_提供された抜粋_
職業運転手が知るべき権利と責任の理解

 

2021.2  https://youtu.be/4f_C_VeGejs

 

 

権利利益と行為能力

~職業運転手の責任~

 

皆さん、ご自分の今いる環境、状況について考えたりしたことはあるでしょうか?
私は、10年前、35歳の時にとある会社を退職しました。

当時、大抵のことは何でもできると思い込んでいました節がありましたので、職業運転手が体調を崩したことによる社会的地位の脆弱さを思い知らされることになりました。

今思えば、その時にいた環境へのありがたさや、感謝というものを蔑ろにしていたなと思い返しています。

再就職をしようにも病気を発症したドライバーは雇ってもらえない。

大型、牽引、危険物、運行管理者資格を持っていても就職できない随分と不安定な環境だったんですけどね。

 

さてこんな話をして皆さんが楽しいのかどうか、私は楽しいんですけどね。

_課題一覧_
(1) 提供された抜粋によると、筆者が会社を退職したのは何歳のときですか。
(2) 提供された抜粋において、持っていても就職できなかったとして挙げられている資格をすべて列挙してください。
後続の行は、本件とは一切関係ありません。

_提供情報_
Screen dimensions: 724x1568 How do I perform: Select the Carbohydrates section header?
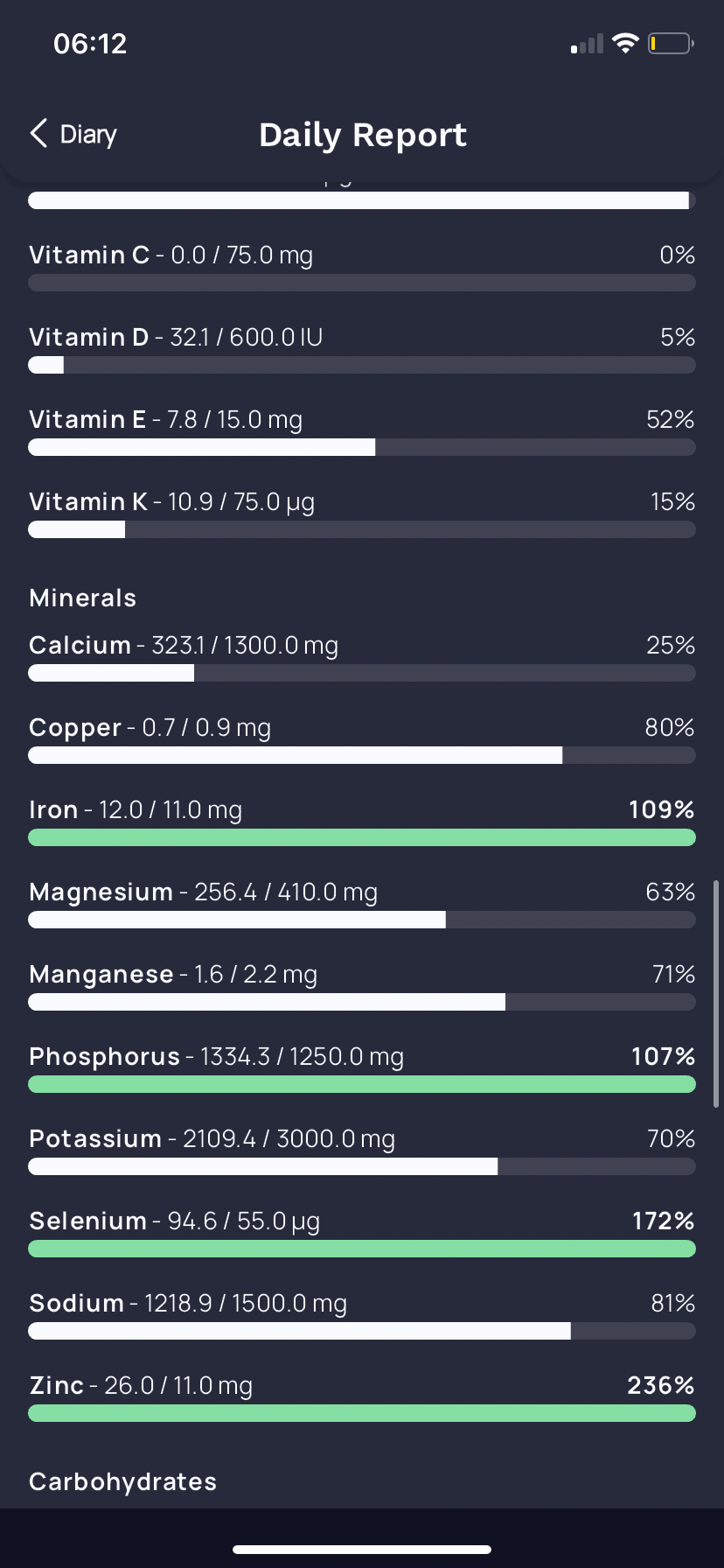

_課題別の結果_
(1) 35歳のときです。

(2) 大型、牽引、危険物、運行管理者資格